View of one of the sessions held as part of the workshop in Bucharest, Romania.

Workshop On Media And Technology Literacy In Bucharest

“We need to focus on balancing the wide-ranging pros and cons so that we can better harness the disruption that technology has introduced,” Megan Ward, administrative director of the New Media Institute at the University of Georgia,” told the participants in a workshop at the National University of Political Studies and Public Administration, Bucharest, Romania, in early November 2019. “Let’s work to ensure that we are allowing technology to benefit us - not control us, not isolate us, not diminish us. Let’s lean on its capacity to further our education, further our professional development, improve our personal relationships, and continue to change the world in the coming decade. Let’s shift our relationship with technology and establish priorities that refocus the use of our devices. And moving forward, let’s turn to each other more than we turn to our devices.”

The workshop was the 10th consecutive annual training program organized by the James M. Cox Jr. Center for International Mass Communication Training and Research at the University of Georgia in partnership with the Center for Research in Communication of the College of Communication and Public Relations at the Romanian university in Bucharest. The Cox International Center is the international outreach unit of the Grady College of Journalism and Mass Communication at the University of Georgia.

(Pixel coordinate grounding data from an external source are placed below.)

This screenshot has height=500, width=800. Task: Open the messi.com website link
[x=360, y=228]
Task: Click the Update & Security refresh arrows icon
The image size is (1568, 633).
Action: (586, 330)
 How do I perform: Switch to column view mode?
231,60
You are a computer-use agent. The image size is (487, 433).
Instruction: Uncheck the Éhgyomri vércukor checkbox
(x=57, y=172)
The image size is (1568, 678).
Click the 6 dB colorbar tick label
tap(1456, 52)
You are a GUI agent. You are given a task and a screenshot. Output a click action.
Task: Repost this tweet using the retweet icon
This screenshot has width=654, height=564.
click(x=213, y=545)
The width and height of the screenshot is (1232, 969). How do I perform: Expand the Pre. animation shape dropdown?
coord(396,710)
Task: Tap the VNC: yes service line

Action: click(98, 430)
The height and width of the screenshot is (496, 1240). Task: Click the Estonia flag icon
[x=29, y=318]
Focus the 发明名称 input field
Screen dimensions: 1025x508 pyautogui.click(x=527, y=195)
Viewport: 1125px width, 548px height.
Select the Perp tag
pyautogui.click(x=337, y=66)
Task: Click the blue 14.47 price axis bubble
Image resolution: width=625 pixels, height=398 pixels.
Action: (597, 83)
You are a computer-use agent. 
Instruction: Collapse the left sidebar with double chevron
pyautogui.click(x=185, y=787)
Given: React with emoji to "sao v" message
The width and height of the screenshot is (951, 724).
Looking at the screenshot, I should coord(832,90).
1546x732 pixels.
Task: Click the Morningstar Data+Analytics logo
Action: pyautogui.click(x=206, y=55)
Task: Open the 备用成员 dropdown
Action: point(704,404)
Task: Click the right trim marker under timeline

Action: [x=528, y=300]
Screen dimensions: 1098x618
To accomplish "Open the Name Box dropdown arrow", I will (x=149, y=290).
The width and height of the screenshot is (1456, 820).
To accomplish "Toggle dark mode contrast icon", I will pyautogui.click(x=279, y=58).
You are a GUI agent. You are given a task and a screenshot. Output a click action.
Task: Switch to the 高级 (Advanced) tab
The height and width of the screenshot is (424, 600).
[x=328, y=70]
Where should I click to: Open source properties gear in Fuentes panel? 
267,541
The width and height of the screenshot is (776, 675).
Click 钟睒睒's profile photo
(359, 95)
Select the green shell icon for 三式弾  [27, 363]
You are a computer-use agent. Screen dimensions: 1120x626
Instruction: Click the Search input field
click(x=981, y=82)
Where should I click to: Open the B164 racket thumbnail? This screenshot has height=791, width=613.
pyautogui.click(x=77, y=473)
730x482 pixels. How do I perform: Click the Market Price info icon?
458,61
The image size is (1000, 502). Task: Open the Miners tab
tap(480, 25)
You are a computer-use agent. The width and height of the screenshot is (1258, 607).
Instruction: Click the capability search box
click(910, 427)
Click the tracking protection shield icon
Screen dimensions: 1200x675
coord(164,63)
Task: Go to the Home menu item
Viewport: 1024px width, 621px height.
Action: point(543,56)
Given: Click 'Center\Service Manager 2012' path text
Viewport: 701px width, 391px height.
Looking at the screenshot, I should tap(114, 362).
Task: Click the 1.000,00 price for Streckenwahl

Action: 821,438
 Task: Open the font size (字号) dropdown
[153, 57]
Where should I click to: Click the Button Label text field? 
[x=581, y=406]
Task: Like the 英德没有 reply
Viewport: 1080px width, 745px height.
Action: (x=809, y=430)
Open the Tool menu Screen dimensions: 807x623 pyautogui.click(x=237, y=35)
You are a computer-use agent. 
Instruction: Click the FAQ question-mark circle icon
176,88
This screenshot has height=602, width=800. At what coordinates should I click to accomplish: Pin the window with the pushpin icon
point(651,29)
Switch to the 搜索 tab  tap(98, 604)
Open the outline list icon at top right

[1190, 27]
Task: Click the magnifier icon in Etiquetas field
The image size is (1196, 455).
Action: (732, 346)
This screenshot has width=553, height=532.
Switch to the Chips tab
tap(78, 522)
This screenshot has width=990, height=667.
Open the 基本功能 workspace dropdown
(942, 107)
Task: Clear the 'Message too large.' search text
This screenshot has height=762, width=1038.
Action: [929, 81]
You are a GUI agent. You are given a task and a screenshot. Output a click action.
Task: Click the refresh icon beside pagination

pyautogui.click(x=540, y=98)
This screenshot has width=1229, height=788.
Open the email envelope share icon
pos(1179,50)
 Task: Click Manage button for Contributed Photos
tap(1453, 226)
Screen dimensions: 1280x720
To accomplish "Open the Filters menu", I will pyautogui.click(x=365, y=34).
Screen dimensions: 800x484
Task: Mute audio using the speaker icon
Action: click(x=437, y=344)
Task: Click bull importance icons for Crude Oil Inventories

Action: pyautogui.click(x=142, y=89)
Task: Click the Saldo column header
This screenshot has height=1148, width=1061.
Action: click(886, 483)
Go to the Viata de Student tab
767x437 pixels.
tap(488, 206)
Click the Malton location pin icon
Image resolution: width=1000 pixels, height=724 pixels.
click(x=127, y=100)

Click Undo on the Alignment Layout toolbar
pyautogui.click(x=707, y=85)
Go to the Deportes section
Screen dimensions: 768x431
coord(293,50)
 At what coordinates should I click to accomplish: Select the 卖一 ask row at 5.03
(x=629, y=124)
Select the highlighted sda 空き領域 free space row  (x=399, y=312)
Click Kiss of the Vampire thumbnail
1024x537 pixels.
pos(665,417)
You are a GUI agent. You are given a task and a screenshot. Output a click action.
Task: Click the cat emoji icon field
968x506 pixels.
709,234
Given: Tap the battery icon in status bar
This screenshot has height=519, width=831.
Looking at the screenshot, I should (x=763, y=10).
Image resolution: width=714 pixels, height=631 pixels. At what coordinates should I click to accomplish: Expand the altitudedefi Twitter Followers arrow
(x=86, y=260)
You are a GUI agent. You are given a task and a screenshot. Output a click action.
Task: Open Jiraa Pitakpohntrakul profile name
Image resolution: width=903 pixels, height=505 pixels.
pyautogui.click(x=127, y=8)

In his opening remarks, Dr. Remus Pricopie, rector of SNSPA, emphasized that these workshops are only a part of the collaboration between the U.S. and the Romanian university, which has included faculty exchanges, joint research projects, coordination of international conferences, and participation in the Erasmus Plus program. “We are grateful to Dr. Paul Dobrescu, former SNSPA rector, and Dr. Lee Becker, who initiated this exceptional relationship more than 15 years ago!”

Grady College professor Mark Johnson talked about the need for social media verification. “It’s important that you develop a process for verification before you actually need it,” Johnson said. “Then it must be tested, assigned to people within your organization and they must be trained on it. It needs to be enforced, as well, meaning you apply it on every image, even ones you think are not controversial. Lastly, it’s important to share that process with your audience - transparency is key in journalism. If everyone knows how you do something it will minimize the opportunities to attack the process.”

Dr. Carolina Acosta-Alzuru, public relations professor in the Grady College, used the example of Venezuela to explain how the new media can be an information alternative to traditional media in a country with authoritarian or totalitarian regimes. “Technology has social uses, but also political power,” she said in one of her presentations.

From left to right: Megan Ward, administrative director of the New Media Institute, Dr. Carolina Acosta-Alzuru, public relations professor in the Grady College, and Dr. Tudor Vlad, director of the Cox International Center.

The coordinators of the workshop were Dr. Tudor Vlad, director of the Cox International Center at the University of Georgia, and Dr. Bianca Chereji, member of the Communication and Public Relations Department at SNSPA.

“Every year we have tried to find a hot topic for our programs here in Bucharest, and dean Alina Bargaoanu has had the most important contribution in identifying such issues,” Dr. Vlad said in his closing remarks. The most successful workshops were on European Union challenges (organized during the Brexit vote), on health communication and vaccines, on fake news, and on media literacy.”